Com mais de duas décadas de atuação em Mato Grosso, dois grupos de produtores rurais com sede em Gaúcha do Norte (distante 400 km de Cuiabá) entram com pedido de recuperação judicial. Tratam-se do Grupo Wessner e Grupo Wochner, ambos produtores de grãos, como soja e milho, que buscam renegociar passivos de aproximadamente R$ 20 milhões cada.

Os problemas financeiros dos produtores rurais são os mesmos que assolaram outros tantos em Mato Grosso. A baixa produtiva em safras consecutivas por conta de intempéries climáticas como longas secas fizeram com que os produtores precisassem tomar empréstimos com juros elevados, além da variação do dólar, que em 2015, por exemplo, registrou valorização recorde de 50% no ano.

Grupo Wessner

A história do Grupo Wessner na agricultura se iniciou em 1969, em Alecrim (RS) com o casal Aloísio Wessner e Maria Lourdes Wessner. Após passagem pela Argentina, a família retornou ao Brasil em 1980, para Nova Santa Rosa (PR), e adquiriu 28 hectares. Só então, em 1999, ao visar a expansão e o sucesso do negócio compraram sua primeiras terras em solo mato-grossense, no município de Gaúcha do Norte.

As dificuldades começaram na safra de 2015/2016 onde ocorreu uma seca devastadora no Estado, quando diversos municípios da redondeza foram obrigados a decretar situação de emergência. Naquele momento o grupo se viu obrigado a buscar recursos com instituições financeiras para arcar com os prejuízos. Nas safras seguintes as questões climáticas continuaram a provocar perdas, o que fez os empresários, novamente, renegociar débitos.

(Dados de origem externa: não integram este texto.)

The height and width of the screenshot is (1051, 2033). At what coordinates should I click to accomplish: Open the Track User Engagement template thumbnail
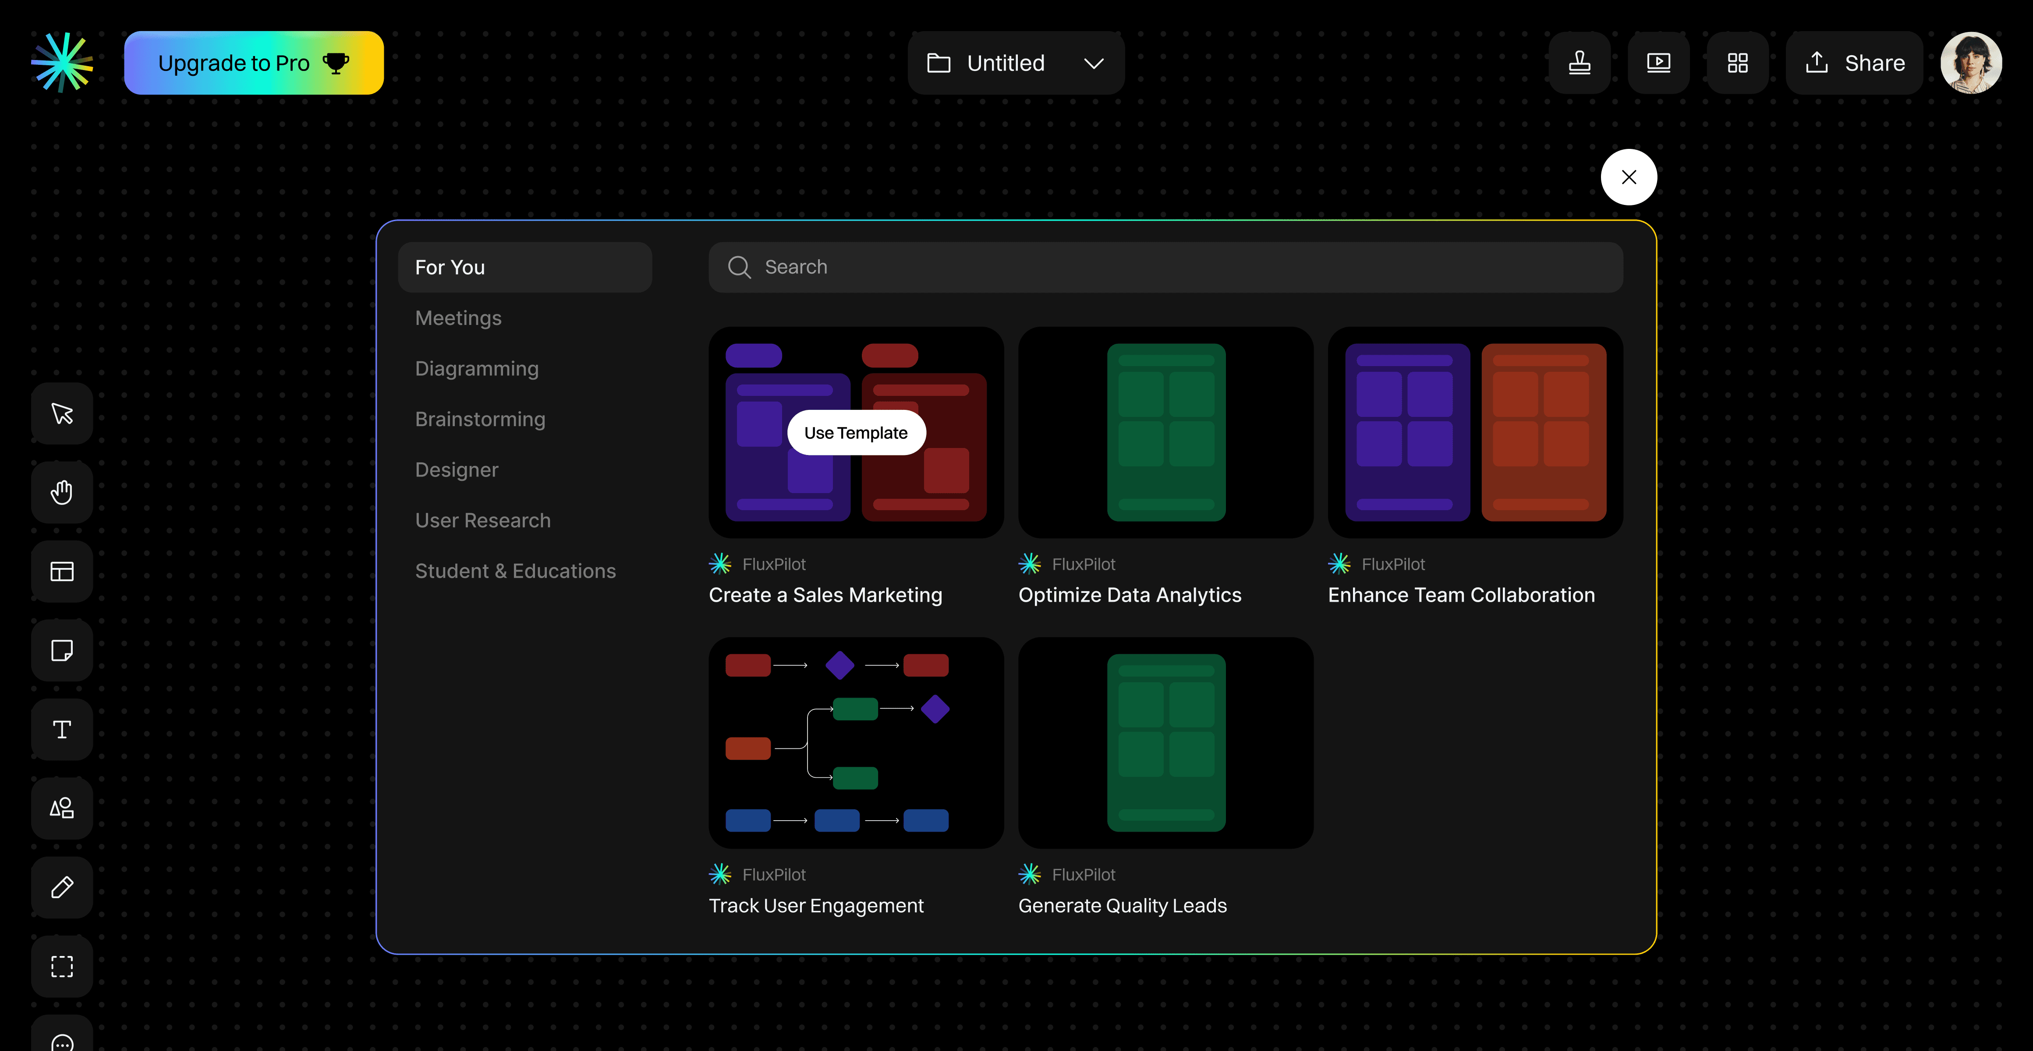coord(856,742)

Por fim, com a absoluta falta de recursos para essa safra de 2019/2020, os produtores foram obrigados a reduzir aproximadamente 20% de sua área para plantio, ou seja, mantiveram o plantio de apenas dois mil hectares.

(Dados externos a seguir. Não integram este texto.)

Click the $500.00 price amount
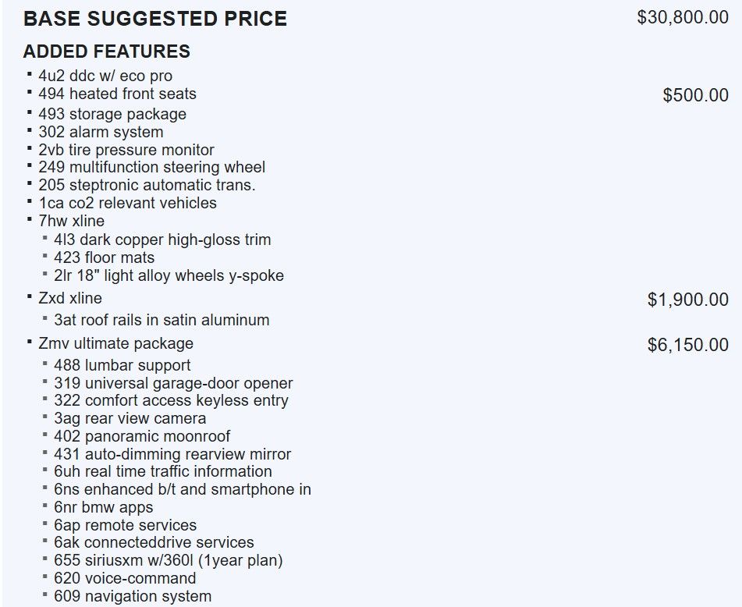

“São problemas que fogem ao controle do produtor rural. Mesmo os mais experientes, com décadas de atuação na atividade, acabam sendo atingido por esses problemas e variação de mercado, o que muitas vezes causa prejuízos enormes nas finanças destes grupos”, disse o advogado Euclides Ribeiro, da ERS Consultoria e Advocacia, responsável pelo processo de recuperação judicial.

Grupo Wochner

Já o Grupo Wochner de Michel Ariquenes Wochner e Ketelin Natieli Wochner, todos atuantes no segmento da agricultura, começou em 1999, com uma propriedade de 1.382 hectares.

O colapso financeiro no grupo Wochner começou em 2003, com cenário de crise tomado pela baixa dos preços e, devido ao preço do dólar à época, somado com a logística ruim no município de Gaúcha do Norte. O impacto foi tão grande, que o grupo recorreu na época à medida proposta pelo governo para prorrogação de dívidas, com juros de até 22% ao ano.

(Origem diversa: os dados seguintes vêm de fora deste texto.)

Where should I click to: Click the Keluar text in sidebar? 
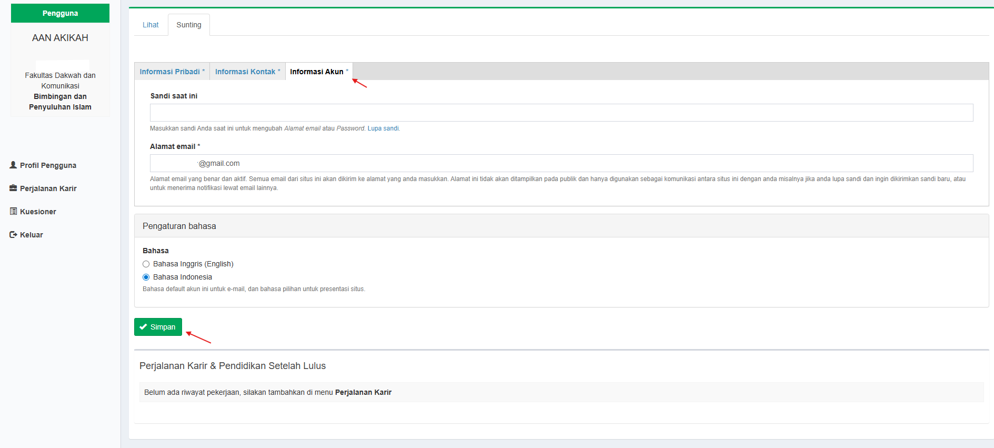click(x=32, y=235)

Já na safra 2010/11, outro problema, o atraso na entrega dos fertilizantes, além da qualidade destes e a troca de variedades de sementes, somada aos estragos causados pela ferrugem fez com que os produtores perdessem toda a safra.

Com o passar do tempo, os juros cobrados já tornavam as contas impagáveis, triplicando o valor inicialmente contratado a título de empréstimo.

“É um triste cenário que assombra os produtores rurais de todo o Estado. Para os que conseguiram permanecer na atividade até aqui, a recuperação judicial se tornou a última alternativa. Logo, se mostra imprescindível a mediação através  do Poder Judiciário, para a manutenção da atividade, evitando, assim, o encerramento de um setor fundamental para a economia nacional”, defendeu Ribeiro.